EMDR helps the brain move that memory from the limbic system to the prefrontal cortex, which is the part of your brain that helps you reflect, make meaning, and know, “That was then. This is now.”
Research using brain scans shows that after EMDR, there’s reduced activity in the amygdala and increased integration between emotional and rational parts of the brain.
In simple terms: you feel calmer, more in control, and less haunted and heavy.

Can EMDR “change” a memory?
Here’s where it gets really interesting—and deeply therapeutic.
In EMDR, we sometimes use what’s called “resourcing” or “imaginal interweaves.” These are carefully guided moments where we might, with your full consent and awareness, invite something new into a memory—like a protective figure, a wiser adult version of you, or a symbolic action that represents closure.
It’s not about rewriting history. It’s about helping your brain connect painful memories to new, adaptive information. Think of it like weaving in threads of safety, power, or compassion where there was once only fear or helplessness.
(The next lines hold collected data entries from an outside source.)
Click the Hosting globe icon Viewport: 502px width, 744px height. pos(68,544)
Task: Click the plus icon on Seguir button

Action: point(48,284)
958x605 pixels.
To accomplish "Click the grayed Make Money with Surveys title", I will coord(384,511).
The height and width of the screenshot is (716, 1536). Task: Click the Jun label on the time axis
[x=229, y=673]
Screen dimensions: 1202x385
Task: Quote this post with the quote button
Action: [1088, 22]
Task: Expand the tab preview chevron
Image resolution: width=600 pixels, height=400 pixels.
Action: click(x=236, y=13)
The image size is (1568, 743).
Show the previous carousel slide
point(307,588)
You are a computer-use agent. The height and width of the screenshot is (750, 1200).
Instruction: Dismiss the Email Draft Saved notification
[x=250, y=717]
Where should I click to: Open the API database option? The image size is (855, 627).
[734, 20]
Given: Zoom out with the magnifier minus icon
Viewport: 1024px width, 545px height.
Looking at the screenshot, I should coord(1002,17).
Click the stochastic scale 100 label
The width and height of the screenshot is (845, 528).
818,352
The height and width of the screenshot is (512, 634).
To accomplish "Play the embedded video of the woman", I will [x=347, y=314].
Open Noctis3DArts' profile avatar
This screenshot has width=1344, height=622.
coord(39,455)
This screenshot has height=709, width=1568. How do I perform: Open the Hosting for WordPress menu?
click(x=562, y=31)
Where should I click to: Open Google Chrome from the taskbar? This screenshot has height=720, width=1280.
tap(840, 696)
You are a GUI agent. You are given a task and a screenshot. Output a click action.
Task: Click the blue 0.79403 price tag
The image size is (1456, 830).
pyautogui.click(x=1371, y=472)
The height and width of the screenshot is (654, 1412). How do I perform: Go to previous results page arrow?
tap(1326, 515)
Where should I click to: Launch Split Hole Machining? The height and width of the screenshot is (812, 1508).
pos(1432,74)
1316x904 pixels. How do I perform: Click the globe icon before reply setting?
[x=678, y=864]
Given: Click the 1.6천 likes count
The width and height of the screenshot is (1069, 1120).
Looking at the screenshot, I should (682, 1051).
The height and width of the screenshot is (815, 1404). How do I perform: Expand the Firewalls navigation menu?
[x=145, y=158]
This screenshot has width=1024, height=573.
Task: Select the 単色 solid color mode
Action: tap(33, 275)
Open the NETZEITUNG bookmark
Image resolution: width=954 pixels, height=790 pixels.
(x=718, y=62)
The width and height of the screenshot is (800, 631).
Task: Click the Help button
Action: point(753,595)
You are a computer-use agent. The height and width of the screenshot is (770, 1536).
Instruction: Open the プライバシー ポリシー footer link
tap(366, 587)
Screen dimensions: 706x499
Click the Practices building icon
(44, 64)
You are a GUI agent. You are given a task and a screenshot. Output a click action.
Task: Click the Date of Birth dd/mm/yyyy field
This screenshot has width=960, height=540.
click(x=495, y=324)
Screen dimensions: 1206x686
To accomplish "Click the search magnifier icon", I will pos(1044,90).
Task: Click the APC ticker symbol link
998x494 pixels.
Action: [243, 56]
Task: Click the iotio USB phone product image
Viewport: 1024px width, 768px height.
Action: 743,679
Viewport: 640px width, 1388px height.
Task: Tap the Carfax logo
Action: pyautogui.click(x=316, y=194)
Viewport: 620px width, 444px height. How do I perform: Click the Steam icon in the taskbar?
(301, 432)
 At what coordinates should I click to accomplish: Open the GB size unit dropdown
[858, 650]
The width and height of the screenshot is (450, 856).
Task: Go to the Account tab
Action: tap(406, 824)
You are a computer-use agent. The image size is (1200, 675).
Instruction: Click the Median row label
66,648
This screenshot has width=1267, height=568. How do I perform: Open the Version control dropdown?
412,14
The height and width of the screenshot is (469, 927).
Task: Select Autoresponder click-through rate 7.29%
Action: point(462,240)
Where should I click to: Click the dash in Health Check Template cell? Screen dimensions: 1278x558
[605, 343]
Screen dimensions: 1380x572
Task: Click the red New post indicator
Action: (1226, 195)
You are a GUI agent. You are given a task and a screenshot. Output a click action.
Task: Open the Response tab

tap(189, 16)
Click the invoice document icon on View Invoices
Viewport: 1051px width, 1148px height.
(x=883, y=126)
This creative, imaginative layer isn’t fantasy, it’s neurobiologically powerful. Your brain learns through imagery and emotion. And when it links old pain with new meaning, the whole memory network can shift.
Will it feel uncomfortable?
Sometimes, yes. Healing often involves a bit of emotional turbulence. You’re going to allow yourself to go towards the thing you’ve been trying to avoid for a while. That takes strength. So you might feel tired, emotionally stirred, or dream more vividly. That doesn’t mean you’re regressing or breaking down or getting worse. It means your system is reorganising. Like a snow globe being shaken, not for chaos, but for clarity once things settle. We just don’t shake hard, just enough to be able to move the snowflakes around a bit.
And crucially, EMDR is never about diving in without preparation. We spend time building internal resources and stability first. You’ll learn how to ground yourself, how to notice when you’re becoming overwhelmed, and how to stay present even when touching painful parts of your story.
This is not therapy that’s done to you. It’s something we do together, with care and consent at every step.
So, will EMDR mess you up?
No. But it may stir things up temporarily. That’s not destruction, it’s integration, and that’s processing.
You’ve likely carried so much for so long. EMDR doesn’t add more weight; it is designed to help you finally put it down, piece by piece.
Final thoughts
If you’re feeling hesitant about EMDR, that’s okay. It’s not something you have to rush into. You deserve to understand what’s happening in your mind, to feel safe in the process, and to heal at your own pace. Any therapist you see will already have expertise in mental health before training in EMDR so you will not be thrown into hard situations, but prepared and given tools to cope.
EMDR isn’t about unleashing chaos, it’s about finally giving your nervous system a way out of survival mode.
And no, you won’t “lose yourself.” You’ll find parts of you that have been waiting a long time to come home.